Most games today use four, six, or eight decks. After being shuffled, the cards are placed in a receptacle called a shoe, from which the dealer can slide out one card at a time. Single- or double-deck games, most common in Nevada, but also popular in Mississippi and some other markets, may be dealt from the dealer’s hand.

Play begins when you place a bet by stacking a chip or chips in the betting square on the table directly in front of you. After all bets have been placed, each player and the dealer are given two cards. In a shoe game, all player cards are dealt faceup, and the players are not permitted to touch their cards. In a single- or double-deck game dealt from the hand, cards are dealt facedown and players may pick them up with one hand. Either way, one of the dealer’s cards is turned faceup so the players can see it.

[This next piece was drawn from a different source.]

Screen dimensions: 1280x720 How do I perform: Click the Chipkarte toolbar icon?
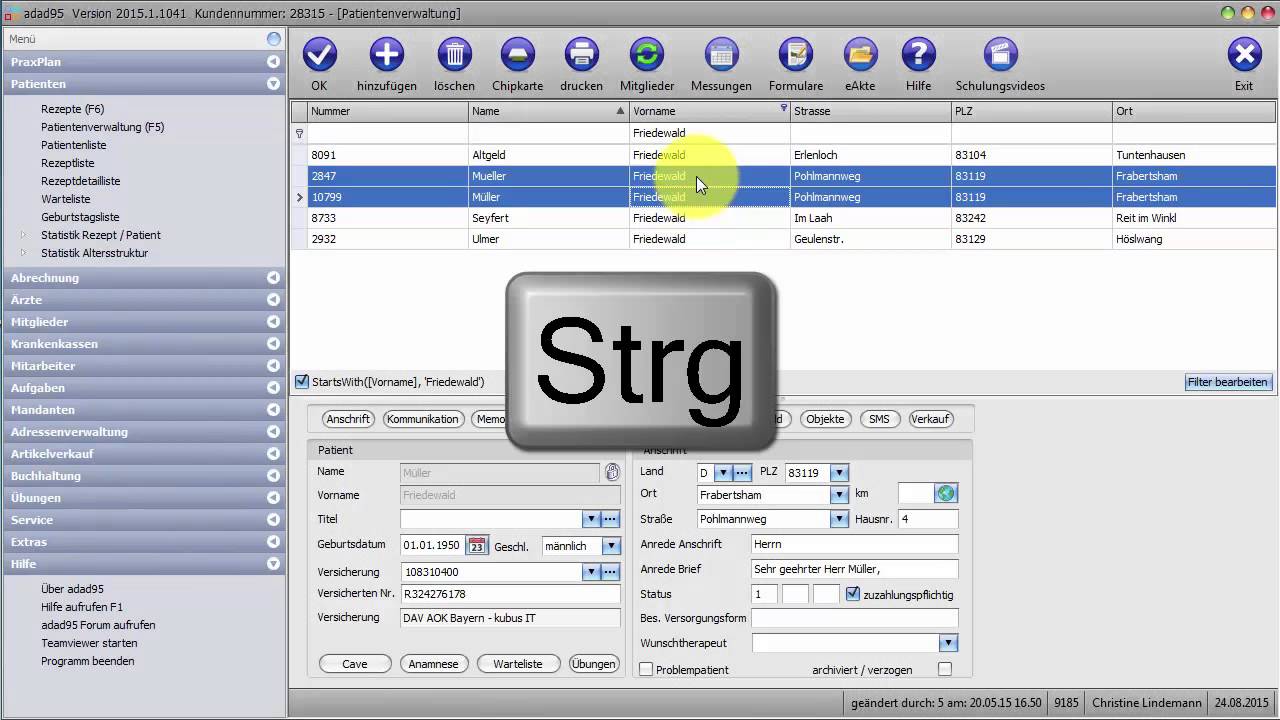(x=517, y=55)
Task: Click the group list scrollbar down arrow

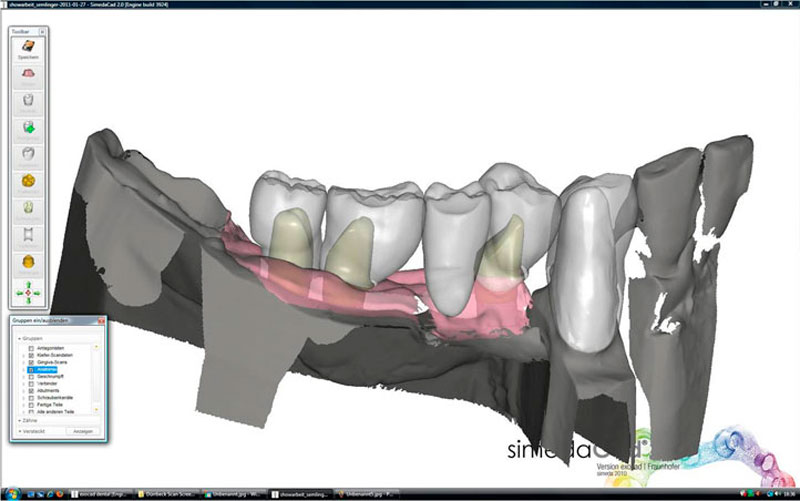Action: point(96,411)
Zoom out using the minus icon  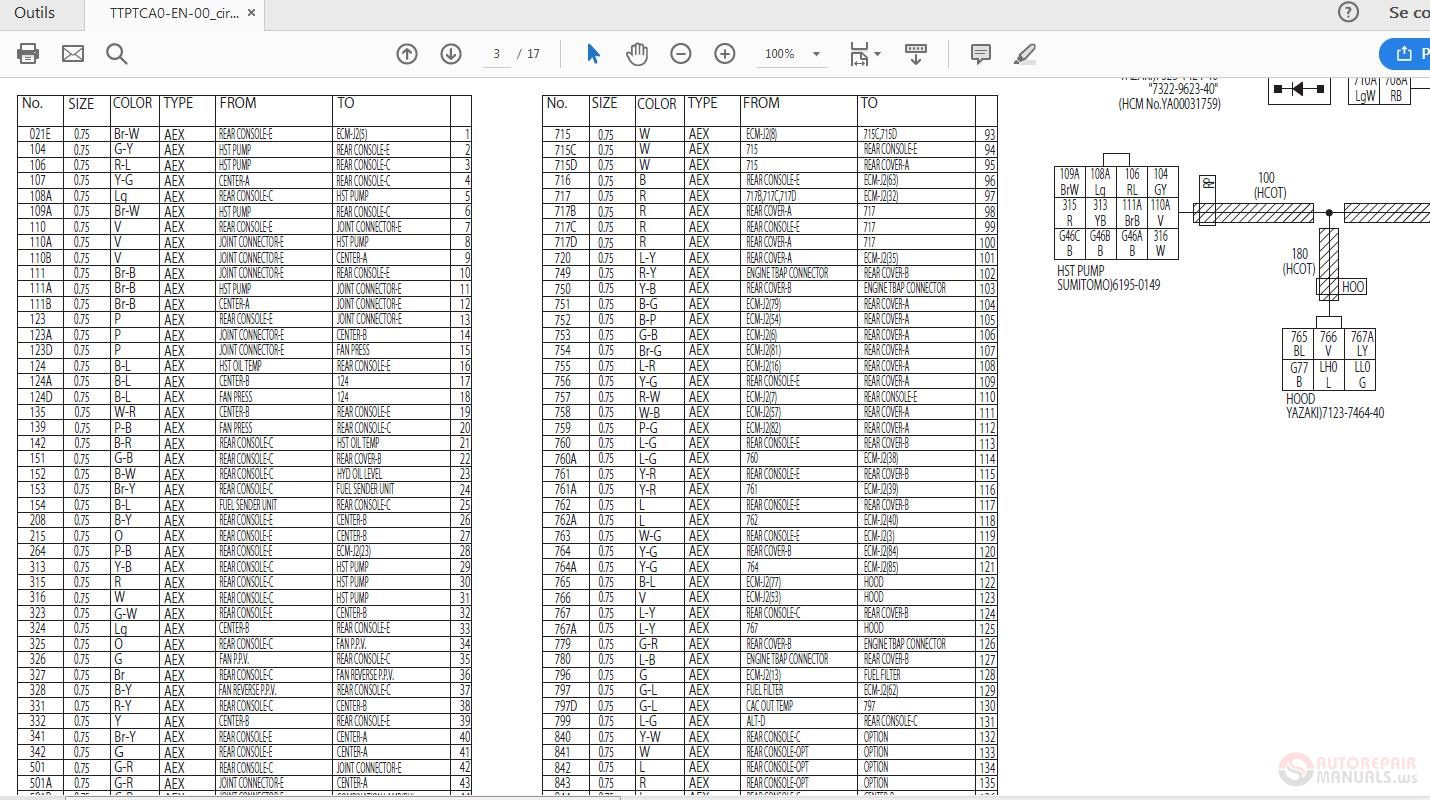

Once the cards have been dealt, players decide in turn how to play out their hands. After all players have finished, the dealer plays according to set rules: The dealer must draw more cards to any total of 16 or less and must stand on any total of 17 or more. In some casinos, the dealer will also draw to “soft” 17 — a 17 including an ace or aces that could also be counted as a 7. The most common soft 17 is ace-6, but several other totals, such as ace-3-3 or ace-4-2, on up to ace-ace-ace-ace-ace-ace-ace in a multiple deck game, are soft 17s.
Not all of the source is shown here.